● **Given instruction**
Rewrite the stretch of the listing from the line containing "This screenshot has width=1568, height=441." through the line containing "point(1496,139)", requests included. Raise every coordinate in the answers by 11 and leave all other numbers as they are.

•••••

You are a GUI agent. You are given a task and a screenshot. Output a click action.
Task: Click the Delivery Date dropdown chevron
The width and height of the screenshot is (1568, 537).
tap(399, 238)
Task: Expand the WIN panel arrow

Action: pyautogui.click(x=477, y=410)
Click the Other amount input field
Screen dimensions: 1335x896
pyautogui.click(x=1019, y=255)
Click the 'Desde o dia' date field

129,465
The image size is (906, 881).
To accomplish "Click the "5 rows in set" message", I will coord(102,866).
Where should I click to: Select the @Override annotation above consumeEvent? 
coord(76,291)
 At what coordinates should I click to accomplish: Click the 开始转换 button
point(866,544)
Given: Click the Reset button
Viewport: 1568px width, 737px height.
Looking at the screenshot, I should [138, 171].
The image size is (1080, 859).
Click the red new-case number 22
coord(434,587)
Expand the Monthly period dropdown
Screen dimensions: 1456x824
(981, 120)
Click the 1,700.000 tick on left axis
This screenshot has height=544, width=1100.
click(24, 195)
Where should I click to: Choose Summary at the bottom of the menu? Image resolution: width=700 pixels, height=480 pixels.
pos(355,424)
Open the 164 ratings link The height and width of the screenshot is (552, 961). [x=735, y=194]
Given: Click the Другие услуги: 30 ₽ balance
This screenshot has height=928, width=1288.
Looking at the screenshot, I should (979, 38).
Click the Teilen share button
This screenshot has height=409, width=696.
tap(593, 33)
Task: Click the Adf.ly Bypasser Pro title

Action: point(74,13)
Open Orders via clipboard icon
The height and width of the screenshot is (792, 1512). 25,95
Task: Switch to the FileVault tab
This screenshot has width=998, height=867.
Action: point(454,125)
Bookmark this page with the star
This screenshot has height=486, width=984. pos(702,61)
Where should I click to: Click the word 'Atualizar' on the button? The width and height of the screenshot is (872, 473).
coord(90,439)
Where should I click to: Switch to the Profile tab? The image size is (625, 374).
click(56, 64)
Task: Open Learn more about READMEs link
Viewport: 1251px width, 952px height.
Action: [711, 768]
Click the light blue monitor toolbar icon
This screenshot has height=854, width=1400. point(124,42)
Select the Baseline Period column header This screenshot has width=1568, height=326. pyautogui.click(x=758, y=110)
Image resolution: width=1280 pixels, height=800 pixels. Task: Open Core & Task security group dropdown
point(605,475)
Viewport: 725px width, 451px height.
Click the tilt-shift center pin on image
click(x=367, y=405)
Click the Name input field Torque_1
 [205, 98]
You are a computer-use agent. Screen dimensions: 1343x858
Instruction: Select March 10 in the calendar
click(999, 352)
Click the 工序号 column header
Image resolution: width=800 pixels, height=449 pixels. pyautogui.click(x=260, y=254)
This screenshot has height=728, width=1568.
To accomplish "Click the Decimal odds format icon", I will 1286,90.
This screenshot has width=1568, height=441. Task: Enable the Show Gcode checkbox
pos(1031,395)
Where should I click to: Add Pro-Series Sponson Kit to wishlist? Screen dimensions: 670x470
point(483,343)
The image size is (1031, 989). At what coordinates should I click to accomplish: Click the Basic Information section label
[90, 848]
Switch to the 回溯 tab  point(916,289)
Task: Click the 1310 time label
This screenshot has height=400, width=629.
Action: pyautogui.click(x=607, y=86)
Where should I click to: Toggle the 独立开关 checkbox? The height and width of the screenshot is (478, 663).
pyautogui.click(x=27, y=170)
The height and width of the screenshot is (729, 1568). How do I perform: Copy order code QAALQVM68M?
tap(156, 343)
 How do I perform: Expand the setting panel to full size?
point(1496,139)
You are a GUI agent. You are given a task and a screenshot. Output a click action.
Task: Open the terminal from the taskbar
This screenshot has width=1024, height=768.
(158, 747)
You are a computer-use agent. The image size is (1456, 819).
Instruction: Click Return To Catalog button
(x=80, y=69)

•••••

● **Task result**
This screenshot has width=1568, height=441. Task: Enable the Show Gcode checkbox
pos(1042,406)
Where should I click to: Add Pro-Series Sponson Kit to wishlist? Screen dimensions: 670x470
point(494,354)
The image size is (1031, 989). At what coordinates should I click to accomplish: Click the Basic Information section label
[101, 859]
Switch to the 回溯 tab  point(927,300)
Task: Click the 1310 time label
This screenshot has height=400, width=629.
Action: pyautogui.click(x=618, y=97)
Where should I click to: Toggle the 独立开关 checkbox? The height and width of the screenshot is (478, 663).
pyautogui.click(x=38, y=181)
The height and width of the screenshot is (729, 1568). How do I perform: Copy order code QAALQVM68M?
tap(167, 354)
 How do I perform: Expand the setting panel to full size?
point(1507,150)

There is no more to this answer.